Collected data entries:

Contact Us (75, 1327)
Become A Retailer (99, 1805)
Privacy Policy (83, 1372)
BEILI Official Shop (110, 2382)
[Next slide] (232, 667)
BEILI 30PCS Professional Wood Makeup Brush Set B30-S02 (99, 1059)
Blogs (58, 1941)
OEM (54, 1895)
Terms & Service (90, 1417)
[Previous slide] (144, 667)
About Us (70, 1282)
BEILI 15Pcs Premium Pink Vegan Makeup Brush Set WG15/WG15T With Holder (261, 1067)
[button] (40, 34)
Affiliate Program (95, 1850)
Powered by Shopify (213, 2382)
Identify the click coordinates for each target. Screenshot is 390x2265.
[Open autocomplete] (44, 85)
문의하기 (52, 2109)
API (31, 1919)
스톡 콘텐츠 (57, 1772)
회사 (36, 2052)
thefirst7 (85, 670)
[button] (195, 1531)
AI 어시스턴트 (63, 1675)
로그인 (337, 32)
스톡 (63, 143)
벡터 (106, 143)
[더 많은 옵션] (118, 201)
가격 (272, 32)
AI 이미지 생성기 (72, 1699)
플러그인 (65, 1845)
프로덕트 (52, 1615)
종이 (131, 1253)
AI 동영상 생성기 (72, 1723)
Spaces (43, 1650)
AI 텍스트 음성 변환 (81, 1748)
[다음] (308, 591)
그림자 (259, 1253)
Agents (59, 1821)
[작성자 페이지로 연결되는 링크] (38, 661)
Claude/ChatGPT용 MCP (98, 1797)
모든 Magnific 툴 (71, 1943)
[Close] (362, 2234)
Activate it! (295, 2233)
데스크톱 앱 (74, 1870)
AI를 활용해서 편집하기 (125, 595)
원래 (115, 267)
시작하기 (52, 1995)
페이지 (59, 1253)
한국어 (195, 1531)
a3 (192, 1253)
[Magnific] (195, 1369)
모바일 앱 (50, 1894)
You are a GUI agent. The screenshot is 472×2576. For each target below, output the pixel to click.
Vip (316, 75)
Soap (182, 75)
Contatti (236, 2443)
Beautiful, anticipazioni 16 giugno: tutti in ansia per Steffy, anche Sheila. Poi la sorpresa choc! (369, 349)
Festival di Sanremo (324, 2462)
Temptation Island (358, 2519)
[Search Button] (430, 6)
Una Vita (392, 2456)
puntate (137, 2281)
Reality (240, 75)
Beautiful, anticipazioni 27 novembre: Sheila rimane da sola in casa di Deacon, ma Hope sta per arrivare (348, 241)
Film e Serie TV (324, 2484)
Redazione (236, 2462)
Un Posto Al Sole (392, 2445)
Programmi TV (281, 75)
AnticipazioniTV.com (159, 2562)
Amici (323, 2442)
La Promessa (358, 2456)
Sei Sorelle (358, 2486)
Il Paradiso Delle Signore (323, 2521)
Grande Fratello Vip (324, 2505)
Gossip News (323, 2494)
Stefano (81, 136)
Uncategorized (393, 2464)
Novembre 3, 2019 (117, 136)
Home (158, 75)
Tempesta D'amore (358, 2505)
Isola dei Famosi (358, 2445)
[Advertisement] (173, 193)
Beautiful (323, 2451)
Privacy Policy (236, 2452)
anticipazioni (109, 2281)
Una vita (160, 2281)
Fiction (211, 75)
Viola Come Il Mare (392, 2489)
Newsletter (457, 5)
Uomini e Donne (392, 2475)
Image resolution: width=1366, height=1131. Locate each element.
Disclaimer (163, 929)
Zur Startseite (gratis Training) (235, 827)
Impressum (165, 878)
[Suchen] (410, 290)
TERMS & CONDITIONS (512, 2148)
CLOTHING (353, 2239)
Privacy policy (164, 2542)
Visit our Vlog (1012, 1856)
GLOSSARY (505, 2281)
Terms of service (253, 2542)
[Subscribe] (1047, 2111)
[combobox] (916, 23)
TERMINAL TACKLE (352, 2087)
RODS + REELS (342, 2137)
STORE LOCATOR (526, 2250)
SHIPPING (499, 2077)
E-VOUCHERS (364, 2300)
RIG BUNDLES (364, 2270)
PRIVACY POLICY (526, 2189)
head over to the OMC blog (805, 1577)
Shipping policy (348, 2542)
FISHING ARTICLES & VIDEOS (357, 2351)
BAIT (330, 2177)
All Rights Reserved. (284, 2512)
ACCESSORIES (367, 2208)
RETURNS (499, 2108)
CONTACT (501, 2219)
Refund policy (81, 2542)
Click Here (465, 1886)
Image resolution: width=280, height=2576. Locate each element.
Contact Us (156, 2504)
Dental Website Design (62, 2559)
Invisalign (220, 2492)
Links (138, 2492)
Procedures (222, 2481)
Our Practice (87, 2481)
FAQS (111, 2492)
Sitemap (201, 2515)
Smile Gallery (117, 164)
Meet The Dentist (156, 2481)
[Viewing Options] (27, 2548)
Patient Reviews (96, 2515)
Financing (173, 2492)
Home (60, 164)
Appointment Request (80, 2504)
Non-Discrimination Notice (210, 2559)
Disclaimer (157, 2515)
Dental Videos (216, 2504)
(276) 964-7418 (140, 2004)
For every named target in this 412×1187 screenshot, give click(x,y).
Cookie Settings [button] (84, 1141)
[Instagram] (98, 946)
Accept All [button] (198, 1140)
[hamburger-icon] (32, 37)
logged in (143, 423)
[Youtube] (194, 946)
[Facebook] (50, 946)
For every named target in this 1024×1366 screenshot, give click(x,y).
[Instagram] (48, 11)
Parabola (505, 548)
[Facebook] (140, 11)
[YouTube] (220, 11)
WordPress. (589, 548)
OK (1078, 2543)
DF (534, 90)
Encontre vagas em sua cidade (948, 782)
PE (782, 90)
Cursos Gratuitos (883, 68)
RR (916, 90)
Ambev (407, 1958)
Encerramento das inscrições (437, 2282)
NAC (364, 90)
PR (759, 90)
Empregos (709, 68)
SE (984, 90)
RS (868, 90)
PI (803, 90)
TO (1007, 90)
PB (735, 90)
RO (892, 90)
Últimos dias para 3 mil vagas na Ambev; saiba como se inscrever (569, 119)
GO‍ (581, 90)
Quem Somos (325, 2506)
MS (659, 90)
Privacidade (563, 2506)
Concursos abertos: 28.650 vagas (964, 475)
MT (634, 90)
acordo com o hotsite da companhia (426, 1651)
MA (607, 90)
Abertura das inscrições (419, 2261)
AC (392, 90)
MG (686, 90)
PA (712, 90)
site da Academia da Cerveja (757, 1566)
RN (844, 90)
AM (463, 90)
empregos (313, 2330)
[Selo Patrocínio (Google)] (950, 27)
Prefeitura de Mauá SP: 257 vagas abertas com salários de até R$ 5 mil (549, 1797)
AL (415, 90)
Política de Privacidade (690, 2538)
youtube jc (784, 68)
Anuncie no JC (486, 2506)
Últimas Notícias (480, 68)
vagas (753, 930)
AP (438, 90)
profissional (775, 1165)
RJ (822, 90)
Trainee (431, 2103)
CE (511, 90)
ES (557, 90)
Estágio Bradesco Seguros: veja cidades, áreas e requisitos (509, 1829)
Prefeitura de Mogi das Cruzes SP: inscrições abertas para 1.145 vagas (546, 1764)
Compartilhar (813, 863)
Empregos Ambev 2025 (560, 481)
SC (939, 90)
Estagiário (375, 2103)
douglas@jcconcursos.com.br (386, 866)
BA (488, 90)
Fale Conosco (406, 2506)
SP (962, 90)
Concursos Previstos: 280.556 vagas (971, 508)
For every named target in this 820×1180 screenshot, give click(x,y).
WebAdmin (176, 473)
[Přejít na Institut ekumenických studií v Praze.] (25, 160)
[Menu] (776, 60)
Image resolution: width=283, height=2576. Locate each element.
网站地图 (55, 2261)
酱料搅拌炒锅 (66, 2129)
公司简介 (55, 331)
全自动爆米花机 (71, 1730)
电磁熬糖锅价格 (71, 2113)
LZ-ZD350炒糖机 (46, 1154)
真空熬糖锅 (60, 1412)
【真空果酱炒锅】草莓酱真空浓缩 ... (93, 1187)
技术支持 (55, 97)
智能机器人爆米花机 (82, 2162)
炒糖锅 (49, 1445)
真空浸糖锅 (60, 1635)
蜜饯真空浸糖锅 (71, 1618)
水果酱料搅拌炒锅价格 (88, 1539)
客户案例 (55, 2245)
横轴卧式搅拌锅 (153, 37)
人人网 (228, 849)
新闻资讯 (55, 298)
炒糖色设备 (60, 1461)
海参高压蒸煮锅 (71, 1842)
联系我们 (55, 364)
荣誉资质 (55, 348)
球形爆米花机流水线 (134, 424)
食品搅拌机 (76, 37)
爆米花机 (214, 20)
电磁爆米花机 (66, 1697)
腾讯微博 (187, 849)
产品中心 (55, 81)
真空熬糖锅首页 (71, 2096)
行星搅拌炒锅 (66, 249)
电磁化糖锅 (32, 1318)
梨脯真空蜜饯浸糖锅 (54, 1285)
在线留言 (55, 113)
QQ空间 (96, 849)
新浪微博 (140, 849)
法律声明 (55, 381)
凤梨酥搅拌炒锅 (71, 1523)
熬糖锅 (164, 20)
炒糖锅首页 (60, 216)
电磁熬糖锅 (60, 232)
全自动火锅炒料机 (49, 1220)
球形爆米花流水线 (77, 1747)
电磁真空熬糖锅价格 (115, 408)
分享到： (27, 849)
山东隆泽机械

Task to complete:
Retype only the lines above between the line with "Accept All [button] (198, 1140)" and the line with "Concursos Previstos: 280.556 vagas (971, 508)", counting those two lines as well, and keep every character as it is.

Response box:
Accept All [button] (198, 1140)
[hamburger-icon] (32, 37)
logged in (143, 423)
[Youtube] (194, 946)
[Facebook] (50, 946)
For every named target in this 1024×1366 screenshot, give click(x,y).
[Instagram] (48, 11)
Parabola (505, 548)
[Facebook] (140, 11)
[YouTube] (220, 11)
WordPress. (589, 548)
OK (1078, 2543)
DF (534, 90)
Encontre vagas em sua cidade (948, 782)
PE (782, 90)
Cursos Gratuitos (883, 68)
RR (916, 90)
Ambev (407, 1958)
Encerramento das inscrições (437, 2282)
NAC (364, 90)
PR (759, 90)
Empregos (709, 68)
SE (984, 90)
RS (868, 90)
PI (803, 90)
TO (1007, 90)
PB (735, 90)
RO (892, 90)
Últimos dias para 3 mil vagas na Ambev; saiba como se inscrever (569, 119)
GO‍ (581, 90)
Quem Somos (325, 2506)
MS (659, 90)
Privacidade (563, 2506)
Concursos abertos: 28.650 vagas (964, 475)
MT (634, 90)
acordo com o hotsite da companhia (426, 1651)
MA (607, 90)
Abertura das inscrições (419, 2261)
AC (392, 90)
MG (686, 90)
PA (712, 90)
site da Academia da Cerveja (757, 1566)
RN (844, 90)
AM (463, 90)
empregos (313, 2330)
[Selo Patrocínio (Google)] (950, 27)
Prefeitura de Mauá SP: 257 vagas abertas com salários de até R$ 5 mil (549, 1797)
AL (415, 90)
Política de Privacidade (690, 2538)
youtube jc (784, 68)
Anuncie no JC (486, 2506)
Últimas Notícias (480, 68)
vagas (753, 930)
AP (438, 90)
profissional (775, 1165)
RJ (822, 90)
Trainee (431, 2103)
CE (511, 90)
ES (557, 90)
Estágio Bradesco Seguros: veja cidades, áreas e requisitos (509, 1829)
Prefeitura de Mogi das Cruzes SP: inscrições abertas para 1.145 vagas (546, 1764)
Compartilhar (813, 863)
Empregos Ambev 2025 (560, 481)
SC (939, 90)
Estagiário (375, 2103)
douglas@jcconcursos.com.br (386, 866)
BA (488, 90)
Fale Conosco (406, 2506)
SP (962, 90)
Concursos Previstos: 280.556 vagas (971, 508)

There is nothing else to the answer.